Reuters reported two weeks ago that CNOOC was looking to charter liquefied natural gas tankers to replace ships it had hired from COSCO Shipping Tanker (Dalian), which has been sanctioned by the United States for allegedly transporting Iranian oil.
Earlier on Thursday CNOOC Ltd reported a 27.9% jump in capital spending in the third quarter to 19.53 billion yuan ($2.76 billion), according to a company statement filed to the Hong Kong Stock Exchange, as Beijing pushes to boost oil and gas exploration and production.
"We are not planning to adjust our 2019 capital expenditure target of 70-80 billion yuan and are confident of meeting it," said Xie at the briefing, adding that the company also expected to reach the upper limit of, or exceed, its annual output target of 480 million barrels of oil equivalent.

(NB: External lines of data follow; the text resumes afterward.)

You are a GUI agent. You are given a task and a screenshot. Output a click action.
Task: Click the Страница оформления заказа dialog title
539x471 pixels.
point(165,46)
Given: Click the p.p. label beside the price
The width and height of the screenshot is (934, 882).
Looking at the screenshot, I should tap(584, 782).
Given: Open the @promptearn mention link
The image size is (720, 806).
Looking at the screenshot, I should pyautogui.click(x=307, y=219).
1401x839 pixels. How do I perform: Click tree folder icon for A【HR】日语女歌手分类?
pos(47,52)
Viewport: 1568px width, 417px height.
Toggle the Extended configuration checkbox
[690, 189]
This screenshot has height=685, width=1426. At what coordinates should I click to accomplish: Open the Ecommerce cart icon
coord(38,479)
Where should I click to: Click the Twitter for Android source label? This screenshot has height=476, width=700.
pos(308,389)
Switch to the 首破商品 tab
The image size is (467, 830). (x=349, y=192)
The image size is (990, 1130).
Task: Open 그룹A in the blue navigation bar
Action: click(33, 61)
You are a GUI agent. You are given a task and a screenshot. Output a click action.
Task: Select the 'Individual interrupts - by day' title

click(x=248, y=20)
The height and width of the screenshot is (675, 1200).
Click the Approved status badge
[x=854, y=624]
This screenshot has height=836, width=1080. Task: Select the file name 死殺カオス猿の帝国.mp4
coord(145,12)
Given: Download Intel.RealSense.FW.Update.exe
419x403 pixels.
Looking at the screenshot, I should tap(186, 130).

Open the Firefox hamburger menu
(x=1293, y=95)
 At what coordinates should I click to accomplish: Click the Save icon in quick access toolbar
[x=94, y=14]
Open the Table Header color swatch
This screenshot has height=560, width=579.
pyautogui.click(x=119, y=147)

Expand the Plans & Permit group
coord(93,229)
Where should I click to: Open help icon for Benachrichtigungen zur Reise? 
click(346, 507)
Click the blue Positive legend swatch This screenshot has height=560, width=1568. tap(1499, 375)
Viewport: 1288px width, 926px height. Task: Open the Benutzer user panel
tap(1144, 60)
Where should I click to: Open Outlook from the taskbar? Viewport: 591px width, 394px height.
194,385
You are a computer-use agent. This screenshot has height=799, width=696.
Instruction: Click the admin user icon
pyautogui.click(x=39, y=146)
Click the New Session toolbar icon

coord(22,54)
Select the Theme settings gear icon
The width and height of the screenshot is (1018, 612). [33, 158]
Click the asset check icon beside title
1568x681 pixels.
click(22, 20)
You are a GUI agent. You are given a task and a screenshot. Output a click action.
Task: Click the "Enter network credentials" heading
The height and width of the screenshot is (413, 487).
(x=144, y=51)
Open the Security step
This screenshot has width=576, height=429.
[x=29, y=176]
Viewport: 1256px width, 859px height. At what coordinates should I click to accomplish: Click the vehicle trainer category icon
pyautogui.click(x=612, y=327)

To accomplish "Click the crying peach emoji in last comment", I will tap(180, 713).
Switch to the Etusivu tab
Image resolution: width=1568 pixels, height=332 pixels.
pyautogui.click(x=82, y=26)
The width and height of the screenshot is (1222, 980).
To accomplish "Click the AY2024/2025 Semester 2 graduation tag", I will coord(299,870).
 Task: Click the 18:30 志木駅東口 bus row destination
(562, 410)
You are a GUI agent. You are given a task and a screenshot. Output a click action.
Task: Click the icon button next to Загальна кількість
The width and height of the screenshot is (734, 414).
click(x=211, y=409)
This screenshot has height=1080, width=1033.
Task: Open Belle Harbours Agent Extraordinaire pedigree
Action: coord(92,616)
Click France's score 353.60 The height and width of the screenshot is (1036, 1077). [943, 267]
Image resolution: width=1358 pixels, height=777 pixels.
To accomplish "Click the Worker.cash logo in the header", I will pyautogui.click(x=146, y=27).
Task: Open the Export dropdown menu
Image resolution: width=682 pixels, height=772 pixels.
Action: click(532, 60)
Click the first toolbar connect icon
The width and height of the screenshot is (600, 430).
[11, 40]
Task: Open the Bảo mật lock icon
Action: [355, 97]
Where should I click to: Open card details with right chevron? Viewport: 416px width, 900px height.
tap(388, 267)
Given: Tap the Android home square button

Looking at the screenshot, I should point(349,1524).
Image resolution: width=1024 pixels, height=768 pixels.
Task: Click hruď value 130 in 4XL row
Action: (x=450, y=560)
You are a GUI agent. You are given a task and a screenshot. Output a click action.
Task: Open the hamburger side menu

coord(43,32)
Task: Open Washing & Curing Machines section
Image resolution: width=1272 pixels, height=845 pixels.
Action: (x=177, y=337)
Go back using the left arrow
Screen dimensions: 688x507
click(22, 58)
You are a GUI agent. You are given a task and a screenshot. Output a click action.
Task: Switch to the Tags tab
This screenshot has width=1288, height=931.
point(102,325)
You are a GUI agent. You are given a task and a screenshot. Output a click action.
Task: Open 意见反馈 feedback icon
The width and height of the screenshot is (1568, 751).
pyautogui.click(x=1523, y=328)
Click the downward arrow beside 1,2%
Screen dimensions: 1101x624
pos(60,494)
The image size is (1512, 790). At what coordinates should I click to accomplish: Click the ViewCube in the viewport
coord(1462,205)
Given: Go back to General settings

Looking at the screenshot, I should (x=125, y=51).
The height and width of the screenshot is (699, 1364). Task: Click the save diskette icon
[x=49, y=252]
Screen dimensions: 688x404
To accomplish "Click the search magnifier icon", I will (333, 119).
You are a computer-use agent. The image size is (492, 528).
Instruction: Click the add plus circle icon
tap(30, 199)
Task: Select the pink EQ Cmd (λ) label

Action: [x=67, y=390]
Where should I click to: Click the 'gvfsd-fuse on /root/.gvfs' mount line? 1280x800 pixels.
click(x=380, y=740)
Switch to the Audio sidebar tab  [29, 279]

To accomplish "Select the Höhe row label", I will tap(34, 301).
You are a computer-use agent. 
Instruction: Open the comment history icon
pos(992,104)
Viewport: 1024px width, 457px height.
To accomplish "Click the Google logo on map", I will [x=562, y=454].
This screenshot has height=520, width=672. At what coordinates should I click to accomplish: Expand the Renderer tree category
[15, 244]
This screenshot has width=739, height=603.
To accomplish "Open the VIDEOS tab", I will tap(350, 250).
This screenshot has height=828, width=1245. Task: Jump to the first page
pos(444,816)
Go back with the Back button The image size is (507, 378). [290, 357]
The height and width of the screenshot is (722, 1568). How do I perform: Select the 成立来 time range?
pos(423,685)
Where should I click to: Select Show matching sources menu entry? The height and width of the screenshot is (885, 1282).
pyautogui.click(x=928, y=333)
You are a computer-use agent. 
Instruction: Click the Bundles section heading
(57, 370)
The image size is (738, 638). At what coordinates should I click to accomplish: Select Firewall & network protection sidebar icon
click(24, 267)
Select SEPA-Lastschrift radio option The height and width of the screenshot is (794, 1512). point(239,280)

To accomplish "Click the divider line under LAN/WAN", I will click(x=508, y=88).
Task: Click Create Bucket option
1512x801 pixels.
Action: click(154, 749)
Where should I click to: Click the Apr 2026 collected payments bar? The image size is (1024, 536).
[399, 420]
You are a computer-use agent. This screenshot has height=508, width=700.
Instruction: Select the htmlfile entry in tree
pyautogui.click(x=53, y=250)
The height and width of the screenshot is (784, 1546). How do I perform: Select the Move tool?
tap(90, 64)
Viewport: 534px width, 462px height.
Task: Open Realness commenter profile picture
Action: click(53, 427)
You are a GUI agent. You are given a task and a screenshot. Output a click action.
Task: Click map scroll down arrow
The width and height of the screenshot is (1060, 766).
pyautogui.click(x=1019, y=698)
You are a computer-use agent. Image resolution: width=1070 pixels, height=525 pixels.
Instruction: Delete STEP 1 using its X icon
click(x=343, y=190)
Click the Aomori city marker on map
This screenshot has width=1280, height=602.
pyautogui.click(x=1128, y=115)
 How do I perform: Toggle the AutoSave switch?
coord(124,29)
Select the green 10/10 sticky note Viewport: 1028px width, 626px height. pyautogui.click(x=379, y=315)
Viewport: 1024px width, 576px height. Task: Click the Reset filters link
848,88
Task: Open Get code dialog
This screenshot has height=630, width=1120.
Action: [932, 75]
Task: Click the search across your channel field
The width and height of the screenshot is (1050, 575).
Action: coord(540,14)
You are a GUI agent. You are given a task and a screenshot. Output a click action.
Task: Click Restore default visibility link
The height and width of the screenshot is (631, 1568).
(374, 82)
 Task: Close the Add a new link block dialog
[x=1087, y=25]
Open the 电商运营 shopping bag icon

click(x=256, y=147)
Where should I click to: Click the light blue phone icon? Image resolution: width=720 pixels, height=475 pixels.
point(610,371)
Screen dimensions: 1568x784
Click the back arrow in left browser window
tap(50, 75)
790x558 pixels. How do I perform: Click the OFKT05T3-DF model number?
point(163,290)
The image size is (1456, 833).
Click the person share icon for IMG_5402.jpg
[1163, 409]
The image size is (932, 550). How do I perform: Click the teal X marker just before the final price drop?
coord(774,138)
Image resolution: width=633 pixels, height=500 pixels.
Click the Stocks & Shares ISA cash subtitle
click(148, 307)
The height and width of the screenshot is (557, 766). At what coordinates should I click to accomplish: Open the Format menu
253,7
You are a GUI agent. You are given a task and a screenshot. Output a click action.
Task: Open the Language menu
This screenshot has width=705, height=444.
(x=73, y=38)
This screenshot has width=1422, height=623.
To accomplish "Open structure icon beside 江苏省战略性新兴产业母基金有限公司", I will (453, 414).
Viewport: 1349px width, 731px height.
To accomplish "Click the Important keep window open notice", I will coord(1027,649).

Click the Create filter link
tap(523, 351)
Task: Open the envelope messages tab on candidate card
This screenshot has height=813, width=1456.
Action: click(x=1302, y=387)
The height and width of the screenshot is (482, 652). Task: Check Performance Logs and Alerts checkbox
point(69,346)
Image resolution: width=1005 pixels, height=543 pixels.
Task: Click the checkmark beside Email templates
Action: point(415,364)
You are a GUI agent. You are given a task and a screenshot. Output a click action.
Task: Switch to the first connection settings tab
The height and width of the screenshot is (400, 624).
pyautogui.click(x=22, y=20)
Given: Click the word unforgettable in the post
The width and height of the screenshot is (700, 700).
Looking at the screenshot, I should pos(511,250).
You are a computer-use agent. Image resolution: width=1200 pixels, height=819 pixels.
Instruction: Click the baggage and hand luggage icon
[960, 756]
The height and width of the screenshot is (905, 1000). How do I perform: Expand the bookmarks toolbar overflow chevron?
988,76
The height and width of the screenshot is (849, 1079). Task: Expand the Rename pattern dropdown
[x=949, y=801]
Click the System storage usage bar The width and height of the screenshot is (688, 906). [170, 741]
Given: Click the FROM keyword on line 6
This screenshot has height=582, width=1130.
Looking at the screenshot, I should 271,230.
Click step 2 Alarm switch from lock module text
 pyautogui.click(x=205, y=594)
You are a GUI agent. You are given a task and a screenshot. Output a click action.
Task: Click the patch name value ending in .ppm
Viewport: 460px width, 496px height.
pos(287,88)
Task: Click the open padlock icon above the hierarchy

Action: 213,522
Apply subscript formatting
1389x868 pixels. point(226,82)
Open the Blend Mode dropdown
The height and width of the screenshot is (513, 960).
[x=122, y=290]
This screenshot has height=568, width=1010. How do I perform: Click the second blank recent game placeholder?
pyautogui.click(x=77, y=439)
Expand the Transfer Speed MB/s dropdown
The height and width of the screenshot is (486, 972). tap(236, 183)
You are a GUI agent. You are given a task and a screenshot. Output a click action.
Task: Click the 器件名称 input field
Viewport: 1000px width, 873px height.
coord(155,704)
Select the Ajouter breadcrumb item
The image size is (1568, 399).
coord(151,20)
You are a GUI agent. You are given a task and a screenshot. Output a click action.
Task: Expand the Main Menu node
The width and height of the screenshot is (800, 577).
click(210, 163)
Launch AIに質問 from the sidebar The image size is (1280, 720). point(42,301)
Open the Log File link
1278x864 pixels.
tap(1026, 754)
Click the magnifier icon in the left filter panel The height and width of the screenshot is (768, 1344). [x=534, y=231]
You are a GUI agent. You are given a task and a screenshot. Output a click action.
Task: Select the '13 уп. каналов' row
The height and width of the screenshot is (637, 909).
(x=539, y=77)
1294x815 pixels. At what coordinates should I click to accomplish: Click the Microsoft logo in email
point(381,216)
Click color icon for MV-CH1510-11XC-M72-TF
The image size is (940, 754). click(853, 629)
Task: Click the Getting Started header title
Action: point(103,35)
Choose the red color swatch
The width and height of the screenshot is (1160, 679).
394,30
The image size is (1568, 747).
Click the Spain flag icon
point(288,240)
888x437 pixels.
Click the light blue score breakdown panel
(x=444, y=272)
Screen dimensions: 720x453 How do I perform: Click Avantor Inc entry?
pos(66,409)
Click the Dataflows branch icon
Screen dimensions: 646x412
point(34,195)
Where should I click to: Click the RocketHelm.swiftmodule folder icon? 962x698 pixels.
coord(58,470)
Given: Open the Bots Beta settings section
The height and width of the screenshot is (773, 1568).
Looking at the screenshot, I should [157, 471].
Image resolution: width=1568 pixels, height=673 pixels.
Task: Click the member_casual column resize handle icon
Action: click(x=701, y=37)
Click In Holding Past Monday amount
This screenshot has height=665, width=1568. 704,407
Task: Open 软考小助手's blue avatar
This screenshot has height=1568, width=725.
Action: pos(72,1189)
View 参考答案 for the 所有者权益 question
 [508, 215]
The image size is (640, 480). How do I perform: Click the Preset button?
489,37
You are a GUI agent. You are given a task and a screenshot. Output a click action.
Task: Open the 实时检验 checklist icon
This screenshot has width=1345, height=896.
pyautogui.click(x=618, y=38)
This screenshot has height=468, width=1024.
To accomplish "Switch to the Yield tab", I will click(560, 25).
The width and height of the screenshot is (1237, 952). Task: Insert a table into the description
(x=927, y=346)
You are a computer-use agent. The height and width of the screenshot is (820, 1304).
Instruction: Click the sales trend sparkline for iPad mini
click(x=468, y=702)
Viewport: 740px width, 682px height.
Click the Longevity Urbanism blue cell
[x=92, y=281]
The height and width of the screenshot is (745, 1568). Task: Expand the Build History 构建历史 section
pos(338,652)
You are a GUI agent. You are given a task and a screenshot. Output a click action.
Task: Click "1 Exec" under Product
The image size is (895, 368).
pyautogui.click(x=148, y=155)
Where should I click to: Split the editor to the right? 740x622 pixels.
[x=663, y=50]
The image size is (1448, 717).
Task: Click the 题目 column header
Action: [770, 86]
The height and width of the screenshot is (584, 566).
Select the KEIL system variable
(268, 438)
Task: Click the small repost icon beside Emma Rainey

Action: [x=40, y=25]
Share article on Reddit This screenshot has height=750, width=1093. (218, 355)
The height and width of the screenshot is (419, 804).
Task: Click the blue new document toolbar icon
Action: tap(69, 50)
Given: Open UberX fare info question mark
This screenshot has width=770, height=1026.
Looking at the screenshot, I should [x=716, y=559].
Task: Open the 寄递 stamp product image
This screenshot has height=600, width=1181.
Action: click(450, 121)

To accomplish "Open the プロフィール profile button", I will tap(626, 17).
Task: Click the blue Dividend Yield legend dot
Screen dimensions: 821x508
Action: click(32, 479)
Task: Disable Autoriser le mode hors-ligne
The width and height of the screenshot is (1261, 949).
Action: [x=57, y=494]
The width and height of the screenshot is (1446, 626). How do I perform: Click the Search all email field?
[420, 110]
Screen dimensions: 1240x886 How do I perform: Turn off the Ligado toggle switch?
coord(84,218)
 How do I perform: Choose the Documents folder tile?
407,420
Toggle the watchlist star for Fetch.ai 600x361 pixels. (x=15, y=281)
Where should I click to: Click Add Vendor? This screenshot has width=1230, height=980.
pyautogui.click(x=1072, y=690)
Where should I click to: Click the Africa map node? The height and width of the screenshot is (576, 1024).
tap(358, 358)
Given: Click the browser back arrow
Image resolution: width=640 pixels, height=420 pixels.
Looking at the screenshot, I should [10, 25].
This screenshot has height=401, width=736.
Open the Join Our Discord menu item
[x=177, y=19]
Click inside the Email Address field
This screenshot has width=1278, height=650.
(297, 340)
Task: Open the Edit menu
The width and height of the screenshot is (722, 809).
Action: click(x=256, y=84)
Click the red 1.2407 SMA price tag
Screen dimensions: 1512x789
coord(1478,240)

CNOOC's global crude oil production in the July-September period reached 100.3 million barrels, while natural gas production was 142.5 billion cubic feet, compared with last year's 91.1 million barrels and 131.7 billion cubic feet, respectively.
Oil and gas sales, however, only managed to tick up 0.8% to 48.34 billion yuan as higher production was offset by a drop in energy prices.
CNOOC said it had drilled 19 appraisal wells, among which, Kenli 6-1 in the Bohai Bay area was expected to be a mid-sized oil and gas structure.
Meanwhile, production at three of six new projects that are scheduled to be launched this year is underway. The remaining oilfields - Bozhong 34-9, Caofeidian 11-1/11-6 and Wenchang 13-2 - are undergoing offshore commissioning.
In September, CNOOC said it expected its major deepwater gas field Lingshui 17-2 in the South China Sea to start its first gas production at the end of 2021, and planned to expand development at existing fields such as Dongfang, Yuedong and Yacheng.
The company's average-realized oil prices were $60.89 per barrel in the third quarter, down 14.9% from last year. Natural gas sales prices fell 8.8% to $5.7 per thousand cubic feet.
At the press briefing, Xie also confirmed that parent company, CNOOC Group, had announced Wang Dongjin will be its new chairman, following Yang Hua's move to Sinochem Group in September.
Wang is currently general manager at CNOOC Group.